As the name implies, adverse yaw is an adverse or unfavorable condition that, among other things, delays achieving solo abilities. Traditionally, until his or her skills improve, struggling and committing to many hours of practice before soloing has been the assumed burden of a student pilot. Unknowingly and unnecessarily, novices have been fighting the additional challenge of flying with adverse yaw. Indeed, novice pilots have always assumed the lack of correlation between their control inputs/intentions and the response of the plane to be due to the need for more practice, or wind, when in fact adverse yaw has been a big factor!

The following article details the practice of using aileron/rudder transmitter mixing to eliminate adverse yaw, i.e., the inherent opposite yaw or skid that is especially pronounced during aileron deflections on flat-bottom wing aircraft, such as those used for primary flight training.

It’s probably safe to say that most of the people reading this learned to fly at the side of a recreational flier/instructor with little pre-flight preparation. As a result, most pilots are conditioned to “reacting” to what the airplane does, as opposed to having a plan and pro-actively controlling the plane. Consequently, most pilots naturally think that getting better at making corrections, having good reflexes, and experiencing more stick time are the keys to becoming a better flier. Rarely does adverse yaw or the advantages of aileron-rudder mixing when learning to fly ever come up.

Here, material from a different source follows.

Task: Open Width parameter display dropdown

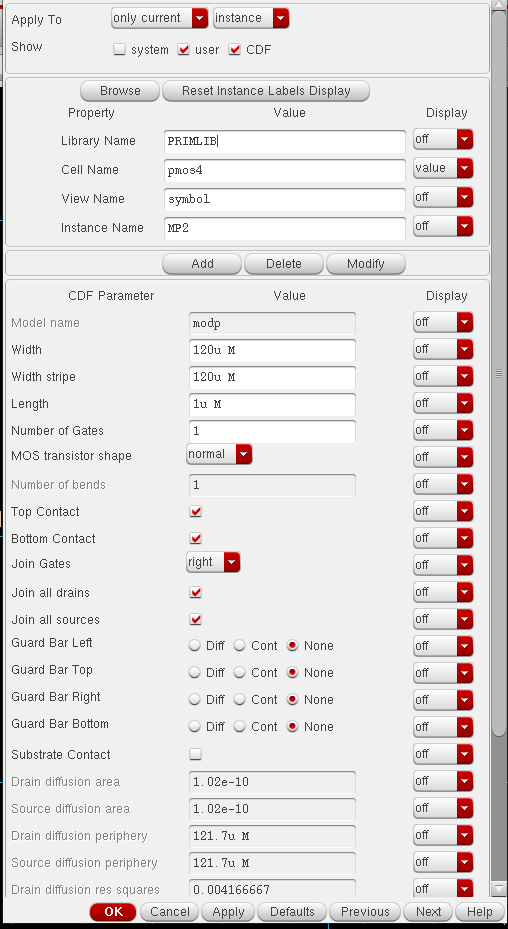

However, if you were to objectively compare the results achieved when training with aileron/rudder mixing versus without, you would discover an immediate improvement in consistency and the rate of learning.

ADVERSE YAW
Space does not permit going into all the aerodynamics involved during aileron deflections, so put simply, adverse yaw is caused by the wing with the down-aileron generating more lift and therefore more drag than the wing with the raised aileron. While banking into turns, making course corrections, or exiting turns, this drag differential causes the airplane to yaw/skid in the opposite direction in which the ailerons are applied. Therefore, pilots have to hold in the aileron longer to overcome the adverse skid. This causes an increase in the potential for over-controlling as well as the need to deal with a lack of consistency caused by the out-of-sync relationship between control inputs and the response of the plane.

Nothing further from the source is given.